DONALD TRUMP’s plane was nearly hit by what appeared to be a drone when flying into Washington on Sunday night.
Mr Trump was travelling on the modified Boeing 757 which is part of the Air Force One fleet. Several people abroad the Air Force One plane claimed they saw a small yellow and black crossed-shaped device hovering at the side of the aircraft.
AFP White House correspondent Sebastian Smith, who was on board the plane, tweeted: “@realDonaldTrump just landed at Andrews on AF1.
“Shortly before, while descending, we flew right over a small object, remarkably close to the president’s plane.
“Resembled a drone though I’m no expert.”
The US Secret Service have not confirmed the reports.
But US government research has suggested that the damage from a civilian drone, although small in size, could be disastrous.
It said an object weighing just a few kilograms could shatter a cockpit windscreen or damage an engine.
The Federal Aviation Administration (FAA) receive thousands of reports per year about drones flying too close to other aircrafts or gliding into restricted areas.
US federal regulations demand that drones must be flown within sight of the operator.
They must also be no higher than 122 metres above the ground unless the operator has a special waiver.
According to the National Transportation Safety Board (NTSB), there have been cases in which drones have struck aircrafts.
But no incidents have resulted in injuries or a serious crash.
In 2017, a civilian drone which was flying illegally near New York hit an army helicopter, the NTSB reported.
The strike damaged the helicopter but it managed to land safely.
Drones have also disrupted operations at major airports in the US.
Pilots who were flying into Newark Liberty International Airport said they nearly collided with a small drone in 2019.
The FAA is hoping to release regulations ordering civilian drones to transmit their location and identity by the end of this year.
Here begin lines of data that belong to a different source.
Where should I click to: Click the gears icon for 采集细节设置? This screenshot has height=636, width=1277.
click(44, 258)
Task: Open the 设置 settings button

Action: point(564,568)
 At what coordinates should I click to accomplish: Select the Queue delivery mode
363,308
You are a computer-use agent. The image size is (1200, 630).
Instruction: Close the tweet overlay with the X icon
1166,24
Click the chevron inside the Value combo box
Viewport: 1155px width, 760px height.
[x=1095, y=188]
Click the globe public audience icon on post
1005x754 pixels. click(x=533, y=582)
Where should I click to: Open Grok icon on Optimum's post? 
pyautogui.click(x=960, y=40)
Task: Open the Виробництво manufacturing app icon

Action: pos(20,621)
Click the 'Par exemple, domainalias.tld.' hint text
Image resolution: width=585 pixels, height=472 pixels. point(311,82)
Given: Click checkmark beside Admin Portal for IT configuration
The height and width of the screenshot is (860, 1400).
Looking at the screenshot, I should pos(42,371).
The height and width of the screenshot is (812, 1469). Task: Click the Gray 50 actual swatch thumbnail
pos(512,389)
The regulations are designed to help stop the devices from being used by terrorists and to reduce any risks they may pose to aircrafts.
The news of the president’s possible near crash comes as he sets off on a busy campaign travel week.
On Monday, Mr Trump said the campaign had entered the “final crunch”.
He also told the Fox and Friends programme on Monday that he was compelled to campaign this week by the media’s coverage of his current campaign and presidency.
He said: “I have no choice because we have a fake media in this country.
“So I have to work, I don’t have time not to.”
Donald Trump landed in Minnesota on Monday and travelled to the state of Wisconsin to give a speech at a private air hangar.
On Tuesday, Mr Trump is set to visit Yuma in Arizona, a state which has not voted for a Republican presidential candidate since 1996.
The president has packed this week with campaigning as the Democrats kick off their party’s convention.
During the convention, the nomination of Joe Biden as the Democratic presidential candidate will take place.